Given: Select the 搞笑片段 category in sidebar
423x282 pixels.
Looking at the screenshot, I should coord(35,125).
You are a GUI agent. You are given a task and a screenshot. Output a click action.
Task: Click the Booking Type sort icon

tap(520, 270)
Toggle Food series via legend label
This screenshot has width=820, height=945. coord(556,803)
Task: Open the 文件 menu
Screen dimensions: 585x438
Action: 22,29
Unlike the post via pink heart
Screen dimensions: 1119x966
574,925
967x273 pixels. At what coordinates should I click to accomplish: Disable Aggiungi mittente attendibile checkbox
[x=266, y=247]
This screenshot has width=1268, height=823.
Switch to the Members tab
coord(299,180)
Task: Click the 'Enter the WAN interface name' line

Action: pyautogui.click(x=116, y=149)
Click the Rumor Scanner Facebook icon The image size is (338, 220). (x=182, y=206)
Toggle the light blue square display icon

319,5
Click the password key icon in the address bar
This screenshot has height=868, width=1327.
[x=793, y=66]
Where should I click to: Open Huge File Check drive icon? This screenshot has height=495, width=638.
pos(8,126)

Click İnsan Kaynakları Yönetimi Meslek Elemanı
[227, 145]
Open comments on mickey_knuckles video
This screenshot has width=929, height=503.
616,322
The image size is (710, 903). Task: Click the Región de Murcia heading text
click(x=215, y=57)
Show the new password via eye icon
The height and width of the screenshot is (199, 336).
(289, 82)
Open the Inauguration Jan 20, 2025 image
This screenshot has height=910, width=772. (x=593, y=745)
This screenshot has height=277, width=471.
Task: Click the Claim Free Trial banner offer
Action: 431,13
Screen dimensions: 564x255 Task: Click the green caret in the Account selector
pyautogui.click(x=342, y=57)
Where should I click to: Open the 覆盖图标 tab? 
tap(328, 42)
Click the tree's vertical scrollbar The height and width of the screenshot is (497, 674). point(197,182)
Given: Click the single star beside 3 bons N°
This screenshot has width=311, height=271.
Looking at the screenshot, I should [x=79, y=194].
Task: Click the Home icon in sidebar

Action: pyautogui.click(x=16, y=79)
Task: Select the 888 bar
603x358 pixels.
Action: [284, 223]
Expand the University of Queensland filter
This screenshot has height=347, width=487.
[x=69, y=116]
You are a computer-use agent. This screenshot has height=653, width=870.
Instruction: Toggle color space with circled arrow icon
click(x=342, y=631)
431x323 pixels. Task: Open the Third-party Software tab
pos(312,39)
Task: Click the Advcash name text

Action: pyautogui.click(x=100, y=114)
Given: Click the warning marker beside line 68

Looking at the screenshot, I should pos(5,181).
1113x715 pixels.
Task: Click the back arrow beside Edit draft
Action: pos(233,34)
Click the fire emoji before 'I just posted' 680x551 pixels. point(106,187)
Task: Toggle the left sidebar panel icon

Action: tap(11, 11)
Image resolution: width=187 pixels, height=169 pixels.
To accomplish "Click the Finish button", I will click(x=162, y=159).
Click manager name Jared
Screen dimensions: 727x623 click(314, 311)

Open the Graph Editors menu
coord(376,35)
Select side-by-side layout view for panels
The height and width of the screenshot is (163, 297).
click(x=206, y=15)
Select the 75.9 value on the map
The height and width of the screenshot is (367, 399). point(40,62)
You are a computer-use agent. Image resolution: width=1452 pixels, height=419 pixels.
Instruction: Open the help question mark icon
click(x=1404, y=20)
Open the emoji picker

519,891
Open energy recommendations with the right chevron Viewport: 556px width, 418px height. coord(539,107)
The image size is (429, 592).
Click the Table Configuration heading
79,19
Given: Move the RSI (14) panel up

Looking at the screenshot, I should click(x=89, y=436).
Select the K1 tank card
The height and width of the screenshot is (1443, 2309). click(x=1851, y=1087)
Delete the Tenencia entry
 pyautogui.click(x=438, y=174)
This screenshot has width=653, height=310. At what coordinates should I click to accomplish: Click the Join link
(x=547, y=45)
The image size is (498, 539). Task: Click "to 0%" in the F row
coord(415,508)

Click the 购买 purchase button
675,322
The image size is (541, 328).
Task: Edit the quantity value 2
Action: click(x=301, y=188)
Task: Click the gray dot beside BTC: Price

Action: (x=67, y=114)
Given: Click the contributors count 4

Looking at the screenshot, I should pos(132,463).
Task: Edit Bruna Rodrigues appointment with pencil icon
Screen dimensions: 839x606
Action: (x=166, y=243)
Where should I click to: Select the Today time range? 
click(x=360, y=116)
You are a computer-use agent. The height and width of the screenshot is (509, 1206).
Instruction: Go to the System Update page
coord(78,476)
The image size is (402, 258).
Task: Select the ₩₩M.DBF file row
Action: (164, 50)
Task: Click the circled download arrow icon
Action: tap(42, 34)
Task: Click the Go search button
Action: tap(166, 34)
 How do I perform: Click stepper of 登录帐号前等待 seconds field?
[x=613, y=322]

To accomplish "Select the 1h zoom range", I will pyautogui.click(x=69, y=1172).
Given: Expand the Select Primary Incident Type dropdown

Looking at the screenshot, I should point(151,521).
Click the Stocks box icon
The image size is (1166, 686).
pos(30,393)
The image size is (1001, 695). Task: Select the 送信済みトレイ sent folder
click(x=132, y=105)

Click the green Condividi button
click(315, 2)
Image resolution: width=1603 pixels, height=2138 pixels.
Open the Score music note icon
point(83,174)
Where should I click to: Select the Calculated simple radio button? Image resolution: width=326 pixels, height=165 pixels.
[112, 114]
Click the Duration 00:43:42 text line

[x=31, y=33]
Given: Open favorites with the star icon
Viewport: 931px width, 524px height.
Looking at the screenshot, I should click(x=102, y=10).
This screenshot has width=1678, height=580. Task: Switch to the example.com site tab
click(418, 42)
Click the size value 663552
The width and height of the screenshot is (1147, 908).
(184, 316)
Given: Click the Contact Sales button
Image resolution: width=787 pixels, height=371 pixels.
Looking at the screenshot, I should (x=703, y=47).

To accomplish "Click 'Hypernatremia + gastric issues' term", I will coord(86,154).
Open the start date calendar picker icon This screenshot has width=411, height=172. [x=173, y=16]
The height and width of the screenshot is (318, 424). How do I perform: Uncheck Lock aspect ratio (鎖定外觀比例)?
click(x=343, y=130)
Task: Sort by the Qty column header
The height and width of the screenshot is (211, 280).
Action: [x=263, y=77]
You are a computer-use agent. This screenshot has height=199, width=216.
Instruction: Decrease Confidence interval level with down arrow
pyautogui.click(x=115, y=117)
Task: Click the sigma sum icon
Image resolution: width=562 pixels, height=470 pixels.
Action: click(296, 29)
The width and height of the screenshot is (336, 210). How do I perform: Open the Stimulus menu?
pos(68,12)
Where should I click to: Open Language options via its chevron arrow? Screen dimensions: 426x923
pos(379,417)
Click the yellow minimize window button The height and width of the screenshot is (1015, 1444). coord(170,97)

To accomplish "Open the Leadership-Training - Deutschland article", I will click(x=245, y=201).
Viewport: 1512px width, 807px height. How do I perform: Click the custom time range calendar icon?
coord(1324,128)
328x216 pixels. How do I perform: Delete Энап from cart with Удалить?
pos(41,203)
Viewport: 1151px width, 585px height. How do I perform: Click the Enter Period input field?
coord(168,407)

········

**Description of the task**
Every line of the listing needs to be written out exactly.

**Reply**
Given: Select the 搞笑片段 category in sidebar
423x282 pixels.
Looking at the screenshot, I should coord(35,125).
You are a GUI agent. You are given a task and a screenshot. Output a click action.
Task: Click the Booking Type sort icon

tap(520, 270)
Toggle Food series via legend label
This screenshot has width=820, height=945. coord(556,803)
Task: Open the 文件 menu
Screen dimensions: 585x438
Action: 22,29
Unlike the post via pink heart
Screen dimensions: 1119x966
574,925
967x273 pixels. At what coordinates should I click to accomplish: Disable Aggiungi mittente attendibile checkbox
[x=266, y=247]
This screenshot has width=1268, height=823.
Switch to the Members tab
coord(299,180)
Task: Click the 'Enter the WAN interface name' line

Action: pyautogui.click(x=116, y=149)
Click the Rumor Scanner Facebook icon The image size is (338, 220). (x=182, y=206)
Toggle the light blue square display icon

319,5
Click the password key icon in the address bar
This screenshot has height=868, width=1327.
[x=793, y=66]
Where should I click to: Open Huge File Check drive icon? This screenshot has height=495, width=638.
pos(8,126)

Click İnsan Kaynakları Yönetimi Meslek Elemanı
[227, 145]
Open comments on mickey_knuckles video
This screenshot has width=929, height=503.
616,322
The image size is (710, 903). Task: Click the Región de Murcia heading text
click(x=215, y=57)
Show the new password via eye icon
The height and width of the screenshot is (199, 336).
(289, 82)
Open the Inauguration Jan 20, 2025 image
This screenshot has height=910, width=772. (x=593, y=745)
This screenshot has height=277, width=471.
Task: Click the Claim Free Trial banner offer
Action: 431,13
Screen dimensions: 564x255 Task: Click the green caret in the Account selector
pyautogui.click(x=342, y=57)
Where should I click to: Open the 覆盖图标 tab? 
tap(328, 42)
Click the tree's vertical scrollbar The height and width of the screenshot is (497, 674). point(197,182)
Given: Click the single star beside 3 bons N°
This screenshot has width=311, height=271.
Looking at the screenshot, I should [x=79, y=194].
Task: Click the Home icon in sidebar

Action: pyautogui.click(x=16, y=79)
Task: Select the 888 bar
603x358 pixels.
Action: [284, 223]
Expand the University of Queensland filter
This screenshot has height=347, width=487.
[x=69, y=116]
You are a computer-use agent. This screenshot has height=653, width=870.
Instruction: Toggle color space with circled arrow icon
click(x=342, y=631)
431x323 pixels. Task: Open the Third-party Software tab
pos(312,39)
Task: Click the Advcash name text

Action: pyautogui.click(x=100, y=114)
Given: Click the warning marker beside line 68

Looking at the screenshot, I should pos(5,181).
1113x715 pixels.
Task: Click the back arrow beside Edit draft
Action: pos(233,34)
Click the fire emoji before 'I just posted' 680x551 pixels. point(106,187)
Task: Toggle the left sidebar panel icon

Action: tap(11, 11)
Image resolution: width=187 pixels, height=169 pixels.
To accomplish "Click the Finish button", I will click(x=162, y=159).
Click manager name Jared
Screen dimensions: 727x623 click(314, 311)

Open the Graph Editors menu
coord(376,35)
Select side-by-side layout view for panels
The height and width of the screenshot is (163, 297).
click(x=206, y=15)
Select the 75.9 value on the map
The height and width of the screenshot is (367, 399). point(40,62)
You are a computer-use agent. Image resolution: width=1452 pixels, height=419 pixels.
Instruction: Open the help question mark icon
click(x=1404, y=20)
Open the emoji picker

519,891
Open energy recommendations with the right chevron Viewport: 556px width, 418px height. coord(539,107)
The image size is (429, 592).
Click the Table Configuration heading
79,19
Given: Move the RSI (14) panel up

Looking at the screenshot, I should click(x=89, y=436).
Select the K1 tank card
The height and width of the screenshot is (1443, 2309). click(x=1851, y=1087)
Delete the Tenencia entry
 pyautogui.click(x=438, y=174)
This screenshot has width=653, height=310. At what coordinates should I click to accomplish: Click the Join link
(x=547, y=45)
The image size is (498, 539). Task: Click "to 0%" in the F row
coord(415,508)

Click the 购买 purchase button
675,322
The image size is (541, 328).
Task: Edit the quantity value 2
Action: click(x=301, y=188)
Task: Click the gray dot beside BTC: Price

Action: (x=67, y=114)
Given: Click the contributors count 4

Looking at the screenshot, I should pos(132,463).
Task: Edit Bruna Rodrigues appointment with pencil icon
Screen dimensions: 839x606
Action: (x=166, y=243)
Where should I click to: Select the Today time range? 
click(x=360, y=116)
You are a computer-use agent. The height and width of the screenshot is (509, 1206).
Instruction: Go to the System Update page
coord(78,476)
The image size is (402, 258).
Task: Select the ₩₩M.DBF file row
Action: (164, 50)
Task: Click the circled download arrow icon
Action: tap(42, 34)
Task: Click the Go search button
Action: tap(166, 34)
 How do I perform: Click stepper of 登录帐号前等待 seconds field?
[x=613, y=322]

To accomplish "Select the 1h zoom range", I will pyautogui.click(x=69, y=1172).
Given: Expand the Select Primary Incident Type dropdown

Looking at the screenshot, I should point(151,521).
Click the Stocks box icon
The image size is (1166, 686).
pos(30,393)
The image size is (1001, 695). Task: Select the 送信済みトレイ sent folder
click(x=132, y=105)

Click the green Condividi button
click(315, 2)
Image resolution: width=1603 pixels, height=2138 pixels.
Open the Score music note icon
point(83,174)
Where should I click to: Select the Calculated simple radio button? Image resolution: width=326 pixels, height=165 pixels.
[112, 114]
Click the Duration 00:43:42 text line

[x=31, y=33]
Given: Open favorites with the star icon
Viewport: 931px width, 524px height.
Looking at the screenshot, I should click(x=102, y=10).
This screenshot has width=1678, height=580. Task: Switch to the example.com site tab
click(418, 42)
Click the size value 663552
The width and height of the screenshot is (1147, 908).
(184, 316)
Given: Click the Contact Sales button
Image resolution: width=787 pixels, height=371 pixels.
Looking at the screenshot, I should (x=703, y=47).

To accomplish "Click 'Hypernatremia + gastric issues' term", I will coord(86,154).
Open the start date calendar picker icon This screenshot has width=411, height=172. [x=173, y=16]
The height and width of the screenshot is (318, 424). How do I perform: Uncheck Lock aspect ratio (鎖定外觀比例)?
click(x=343, y=130)
Task: Sort by the Qty column header
The height and width of the screenshot is (211, 280).
Action: [x=263, y=77]
You are a computer-use agent. This screenshot has height=199, width=216.
Instruction: Decrease Confidence interval level with down arrow
pyautogui.click(x=115, y=117)
Task: Click the sigma sum icon
Image resolution: width=562 pixels, height=470 pixels.
Action: click(296, 29)
The width and height of the screenshot is (336, 210). How do I perform: Open the Stimulus menu?
pos(68,12)
Where should I click to: Open Language options via its chevron arrow? Screen dimensions: 426x923
pos(379,417)
Click the yellow minimize window button The height and width of the screenshot is (1015, 1444). coord(170,97)

To accomplish "Open the Leadership-Training - Deutschland article", I will click(x=245, y=201).
Viewport: 1512px width, 807px height. How do I perform: Click the custom time range calendar icon?
coord(1324,128)
328x216 pixels. How do I perform: Delete Энап from cart with Удалить?
pos(41,203)
Viewport: 1151px width, 585px height. How do I perform: Click the Enter Period input field?
coord(168,407)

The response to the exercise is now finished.